What's more, once a poisoned download has been seeded into the BitTorrent community, the attacker can disconnect and disappear. Due to the way peer-to-peer file sharing works, the poisoned file will remain available for as long as there's a single, unwitting victim hosting it.
To take a representative sample of the risk, we downloaded every executable package that had been uploaded to one of the major BitTorrent websites on a given day, plus a selection of popular games and applications (having disabled the client's upload facility, so that we wouldn't ourselves be distributing copyright material).
Out of 79 torrent files, we found nine contained malware. One was an old torrent of Unreal Tournament; the other eight purported to be recent releases of tools such as DivX Pro and SnagIt and games, including ShoppingBlocks and Brain Challenge. In most cases, the installation file was in reality a trojan, which should be picked up by antivirus software, but on a couple of occasions the software came with an extra file, such as a serial number generator, which would try to install malware.
That 11% infection rate is certainly worrying, but things could have been much worse. BitTorrent's constituency tends to be more aware of the risks than a casual user, and when they find a malicious download they're likely to delete it straight away, rather than continuing sharing. What's more, most torrent sites detail the number of people sharing each file: if this number is surprisingly small, that's a clue that it may not be what it seems. On many sites, visitors can leave comments about the files they've downloaded: on checking the comments, we found the infected Unreal Tournament torrent had been accompanied by a warning to steer clear. "BitTorrent users have recognised the danger, and in response some of them have become more cautious and more collaborative," says Bridwell.
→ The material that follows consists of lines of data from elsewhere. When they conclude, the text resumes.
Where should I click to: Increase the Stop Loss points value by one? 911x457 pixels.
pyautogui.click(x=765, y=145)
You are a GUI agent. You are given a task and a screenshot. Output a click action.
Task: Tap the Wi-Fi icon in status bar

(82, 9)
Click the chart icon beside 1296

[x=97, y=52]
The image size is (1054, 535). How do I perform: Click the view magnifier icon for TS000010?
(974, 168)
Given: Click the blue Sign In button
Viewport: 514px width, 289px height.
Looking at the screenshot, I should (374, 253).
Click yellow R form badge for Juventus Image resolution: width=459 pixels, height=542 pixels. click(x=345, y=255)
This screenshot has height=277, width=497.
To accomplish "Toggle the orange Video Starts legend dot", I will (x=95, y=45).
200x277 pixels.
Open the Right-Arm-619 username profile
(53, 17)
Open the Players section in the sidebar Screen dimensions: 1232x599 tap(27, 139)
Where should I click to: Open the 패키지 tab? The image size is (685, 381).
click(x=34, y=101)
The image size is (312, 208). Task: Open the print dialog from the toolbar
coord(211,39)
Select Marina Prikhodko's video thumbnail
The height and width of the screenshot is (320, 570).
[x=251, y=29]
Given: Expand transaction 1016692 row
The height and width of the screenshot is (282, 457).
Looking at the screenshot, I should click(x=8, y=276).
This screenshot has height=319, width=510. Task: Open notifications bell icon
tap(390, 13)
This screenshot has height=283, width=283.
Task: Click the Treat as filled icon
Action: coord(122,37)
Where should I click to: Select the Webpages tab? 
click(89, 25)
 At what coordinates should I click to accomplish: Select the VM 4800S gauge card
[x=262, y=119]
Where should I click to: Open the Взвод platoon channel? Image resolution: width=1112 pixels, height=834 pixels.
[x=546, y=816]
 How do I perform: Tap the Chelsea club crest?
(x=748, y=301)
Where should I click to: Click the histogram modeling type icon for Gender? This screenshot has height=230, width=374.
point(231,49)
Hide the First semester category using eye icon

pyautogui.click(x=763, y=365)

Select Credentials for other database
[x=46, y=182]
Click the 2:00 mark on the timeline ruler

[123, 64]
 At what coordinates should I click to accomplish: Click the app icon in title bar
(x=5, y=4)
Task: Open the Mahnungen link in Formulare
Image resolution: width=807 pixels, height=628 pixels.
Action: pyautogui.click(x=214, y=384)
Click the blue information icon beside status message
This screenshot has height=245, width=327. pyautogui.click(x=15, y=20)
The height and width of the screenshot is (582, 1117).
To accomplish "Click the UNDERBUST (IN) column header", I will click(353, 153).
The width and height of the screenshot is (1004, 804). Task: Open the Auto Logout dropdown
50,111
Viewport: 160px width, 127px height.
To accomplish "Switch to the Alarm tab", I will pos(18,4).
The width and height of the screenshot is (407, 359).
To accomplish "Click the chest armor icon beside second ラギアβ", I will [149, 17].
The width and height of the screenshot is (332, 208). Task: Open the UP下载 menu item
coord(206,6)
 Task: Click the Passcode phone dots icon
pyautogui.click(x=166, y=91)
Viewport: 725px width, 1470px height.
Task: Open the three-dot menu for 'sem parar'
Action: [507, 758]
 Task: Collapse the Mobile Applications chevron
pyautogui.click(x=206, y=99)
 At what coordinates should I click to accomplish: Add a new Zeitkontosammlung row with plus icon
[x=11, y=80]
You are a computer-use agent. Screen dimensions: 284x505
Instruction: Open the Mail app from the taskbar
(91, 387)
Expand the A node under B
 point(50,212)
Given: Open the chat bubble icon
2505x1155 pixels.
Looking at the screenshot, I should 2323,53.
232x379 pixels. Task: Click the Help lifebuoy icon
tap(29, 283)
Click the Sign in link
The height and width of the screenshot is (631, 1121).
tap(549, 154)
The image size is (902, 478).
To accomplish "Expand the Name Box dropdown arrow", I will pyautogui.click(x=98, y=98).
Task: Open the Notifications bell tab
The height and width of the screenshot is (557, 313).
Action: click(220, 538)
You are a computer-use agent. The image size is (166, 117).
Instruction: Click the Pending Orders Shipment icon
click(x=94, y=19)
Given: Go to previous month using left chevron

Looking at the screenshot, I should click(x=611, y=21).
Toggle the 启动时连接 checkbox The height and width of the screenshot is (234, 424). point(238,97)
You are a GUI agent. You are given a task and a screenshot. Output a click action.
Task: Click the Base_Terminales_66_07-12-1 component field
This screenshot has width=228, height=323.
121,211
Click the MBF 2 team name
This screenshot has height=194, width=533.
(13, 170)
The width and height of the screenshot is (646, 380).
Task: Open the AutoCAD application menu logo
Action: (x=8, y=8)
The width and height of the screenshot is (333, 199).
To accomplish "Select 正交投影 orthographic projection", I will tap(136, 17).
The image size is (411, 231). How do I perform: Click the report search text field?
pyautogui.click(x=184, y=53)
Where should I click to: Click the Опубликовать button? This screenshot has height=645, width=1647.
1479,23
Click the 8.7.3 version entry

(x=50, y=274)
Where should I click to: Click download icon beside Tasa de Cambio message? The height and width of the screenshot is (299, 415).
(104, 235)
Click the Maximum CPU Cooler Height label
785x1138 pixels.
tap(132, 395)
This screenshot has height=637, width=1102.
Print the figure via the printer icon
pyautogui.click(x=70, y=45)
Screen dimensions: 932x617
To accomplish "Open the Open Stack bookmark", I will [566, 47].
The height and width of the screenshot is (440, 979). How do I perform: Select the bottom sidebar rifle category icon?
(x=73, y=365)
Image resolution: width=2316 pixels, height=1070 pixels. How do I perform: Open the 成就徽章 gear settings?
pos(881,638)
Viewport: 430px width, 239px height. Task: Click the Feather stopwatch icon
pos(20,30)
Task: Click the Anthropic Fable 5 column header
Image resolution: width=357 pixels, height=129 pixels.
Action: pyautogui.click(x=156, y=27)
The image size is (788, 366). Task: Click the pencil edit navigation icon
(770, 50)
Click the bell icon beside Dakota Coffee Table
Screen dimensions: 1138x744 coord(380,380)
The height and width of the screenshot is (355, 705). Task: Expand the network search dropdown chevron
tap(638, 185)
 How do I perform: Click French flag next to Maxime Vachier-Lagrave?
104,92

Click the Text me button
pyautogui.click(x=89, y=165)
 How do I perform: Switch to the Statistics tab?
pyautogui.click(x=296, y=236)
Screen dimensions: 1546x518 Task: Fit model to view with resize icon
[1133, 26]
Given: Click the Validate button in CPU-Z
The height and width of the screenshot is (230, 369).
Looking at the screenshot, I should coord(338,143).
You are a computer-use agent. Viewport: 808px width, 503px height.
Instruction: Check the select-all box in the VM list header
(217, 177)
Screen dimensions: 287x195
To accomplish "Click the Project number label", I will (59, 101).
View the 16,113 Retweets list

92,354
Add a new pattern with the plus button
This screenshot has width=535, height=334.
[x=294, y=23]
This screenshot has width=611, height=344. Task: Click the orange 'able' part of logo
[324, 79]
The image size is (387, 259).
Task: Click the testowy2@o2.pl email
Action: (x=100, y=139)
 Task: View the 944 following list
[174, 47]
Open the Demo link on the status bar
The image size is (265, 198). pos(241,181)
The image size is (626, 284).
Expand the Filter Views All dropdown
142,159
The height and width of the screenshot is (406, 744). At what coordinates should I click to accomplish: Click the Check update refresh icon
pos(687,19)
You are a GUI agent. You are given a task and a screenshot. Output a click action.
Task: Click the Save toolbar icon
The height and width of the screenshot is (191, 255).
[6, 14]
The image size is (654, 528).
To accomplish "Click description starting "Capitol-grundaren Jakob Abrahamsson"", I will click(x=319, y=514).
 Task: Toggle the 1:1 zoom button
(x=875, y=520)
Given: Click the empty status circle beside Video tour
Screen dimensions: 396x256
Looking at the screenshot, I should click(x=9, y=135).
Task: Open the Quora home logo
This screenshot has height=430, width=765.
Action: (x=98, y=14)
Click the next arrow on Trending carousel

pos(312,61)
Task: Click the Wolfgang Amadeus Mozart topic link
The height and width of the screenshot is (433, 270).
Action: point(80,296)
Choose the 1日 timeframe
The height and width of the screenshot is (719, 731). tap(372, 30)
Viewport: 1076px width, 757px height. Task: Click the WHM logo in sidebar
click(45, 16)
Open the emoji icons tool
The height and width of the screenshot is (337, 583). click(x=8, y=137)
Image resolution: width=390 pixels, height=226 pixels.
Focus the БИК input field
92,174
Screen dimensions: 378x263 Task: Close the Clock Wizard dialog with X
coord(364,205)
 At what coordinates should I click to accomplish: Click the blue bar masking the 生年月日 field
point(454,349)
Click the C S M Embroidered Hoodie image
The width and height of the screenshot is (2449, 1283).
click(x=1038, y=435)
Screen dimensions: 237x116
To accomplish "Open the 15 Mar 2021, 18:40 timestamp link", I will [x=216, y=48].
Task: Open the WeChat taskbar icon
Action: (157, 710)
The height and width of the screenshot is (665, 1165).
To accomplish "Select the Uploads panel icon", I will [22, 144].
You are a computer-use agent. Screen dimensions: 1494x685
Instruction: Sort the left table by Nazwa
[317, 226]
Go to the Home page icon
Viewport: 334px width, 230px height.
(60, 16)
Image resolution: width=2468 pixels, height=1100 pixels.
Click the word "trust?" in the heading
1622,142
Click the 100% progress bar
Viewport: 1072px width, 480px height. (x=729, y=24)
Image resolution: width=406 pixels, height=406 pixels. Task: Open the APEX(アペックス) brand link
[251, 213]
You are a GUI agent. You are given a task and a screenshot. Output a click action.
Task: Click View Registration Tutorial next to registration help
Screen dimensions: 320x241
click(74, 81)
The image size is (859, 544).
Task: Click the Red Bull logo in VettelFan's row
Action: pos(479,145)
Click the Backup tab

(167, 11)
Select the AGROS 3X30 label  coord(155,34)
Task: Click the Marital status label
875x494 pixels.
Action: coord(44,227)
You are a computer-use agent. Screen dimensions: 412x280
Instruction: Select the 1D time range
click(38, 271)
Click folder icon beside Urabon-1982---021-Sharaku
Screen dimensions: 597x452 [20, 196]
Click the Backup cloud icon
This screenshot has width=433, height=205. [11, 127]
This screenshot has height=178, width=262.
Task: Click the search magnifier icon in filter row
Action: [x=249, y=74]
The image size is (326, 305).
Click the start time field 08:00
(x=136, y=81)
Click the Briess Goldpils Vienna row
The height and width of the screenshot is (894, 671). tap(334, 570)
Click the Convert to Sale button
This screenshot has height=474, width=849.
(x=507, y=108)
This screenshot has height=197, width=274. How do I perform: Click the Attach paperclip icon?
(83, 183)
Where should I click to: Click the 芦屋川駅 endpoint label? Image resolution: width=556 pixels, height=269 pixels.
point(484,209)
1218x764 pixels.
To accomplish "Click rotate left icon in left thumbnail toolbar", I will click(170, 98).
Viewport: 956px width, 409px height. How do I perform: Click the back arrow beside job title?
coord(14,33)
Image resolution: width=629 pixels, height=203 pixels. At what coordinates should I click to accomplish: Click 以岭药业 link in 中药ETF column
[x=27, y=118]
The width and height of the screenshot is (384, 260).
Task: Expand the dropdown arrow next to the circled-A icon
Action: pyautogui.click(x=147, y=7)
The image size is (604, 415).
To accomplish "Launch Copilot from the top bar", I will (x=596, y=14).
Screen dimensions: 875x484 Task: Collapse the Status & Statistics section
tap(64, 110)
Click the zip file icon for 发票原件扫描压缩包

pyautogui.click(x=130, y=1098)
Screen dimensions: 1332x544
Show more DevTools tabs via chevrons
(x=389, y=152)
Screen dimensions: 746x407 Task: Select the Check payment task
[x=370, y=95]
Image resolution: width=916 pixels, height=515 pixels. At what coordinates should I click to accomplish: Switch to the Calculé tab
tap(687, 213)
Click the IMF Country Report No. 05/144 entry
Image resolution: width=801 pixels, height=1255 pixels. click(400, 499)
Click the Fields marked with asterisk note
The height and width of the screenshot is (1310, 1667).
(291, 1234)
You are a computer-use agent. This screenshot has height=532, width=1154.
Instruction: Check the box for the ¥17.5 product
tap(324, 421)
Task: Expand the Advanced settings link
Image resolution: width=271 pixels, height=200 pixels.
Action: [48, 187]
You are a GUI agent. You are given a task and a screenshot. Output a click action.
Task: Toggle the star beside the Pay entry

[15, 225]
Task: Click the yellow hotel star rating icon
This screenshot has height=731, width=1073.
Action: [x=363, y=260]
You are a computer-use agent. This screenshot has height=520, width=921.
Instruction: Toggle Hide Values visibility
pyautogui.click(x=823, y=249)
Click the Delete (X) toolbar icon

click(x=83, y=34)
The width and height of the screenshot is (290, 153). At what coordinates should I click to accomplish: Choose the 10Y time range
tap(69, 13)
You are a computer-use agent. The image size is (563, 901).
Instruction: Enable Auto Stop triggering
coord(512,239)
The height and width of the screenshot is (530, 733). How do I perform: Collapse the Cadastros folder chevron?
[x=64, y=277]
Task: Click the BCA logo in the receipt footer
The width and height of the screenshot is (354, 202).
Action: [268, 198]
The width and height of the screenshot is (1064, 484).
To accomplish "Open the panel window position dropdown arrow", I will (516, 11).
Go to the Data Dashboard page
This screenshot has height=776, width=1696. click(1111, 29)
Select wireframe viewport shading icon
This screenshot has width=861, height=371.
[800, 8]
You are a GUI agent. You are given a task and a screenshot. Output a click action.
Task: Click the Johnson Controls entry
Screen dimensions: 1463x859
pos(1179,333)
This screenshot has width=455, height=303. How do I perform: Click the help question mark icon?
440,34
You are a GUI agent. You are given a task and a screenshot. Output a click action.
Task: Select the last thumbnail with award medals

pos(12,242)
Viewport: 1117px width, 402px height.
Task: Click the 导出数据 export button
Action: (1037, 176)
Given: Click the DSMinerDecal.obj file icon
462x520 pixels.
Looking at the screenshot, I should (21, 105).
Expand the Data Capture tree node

All the same, community moderation can't make BitTorrent entirely safe. The three infected applications we downloaded had only recently been made available, and no-one had yet flagged them up as bogus. "The problem is that, with downloads such as this, someone has to find the malware first," Bridwell explains. "And malware writers test out their exploits against the common antivirus packages to make sure they won't be detected straight away."
Lee agrees that a degree of caution is necessary. "I think that BitTorrent can be safe, but be sensible," he warns. "Keep your system patched, and keep an up-to-date firewall, antivirus package and so on. And, obviously, I don't advocate downloading anything illegitimate."
LimeWire
There are several other widely used file-sharing systems including LimeWire, Shareaza and eMule. These work on a similar principle to BitTorrent, but there's no central website showing information about a given download. Thus, there's no way to warn others if a file is infected, and you can't necessarily see how many peers are sharing a given file.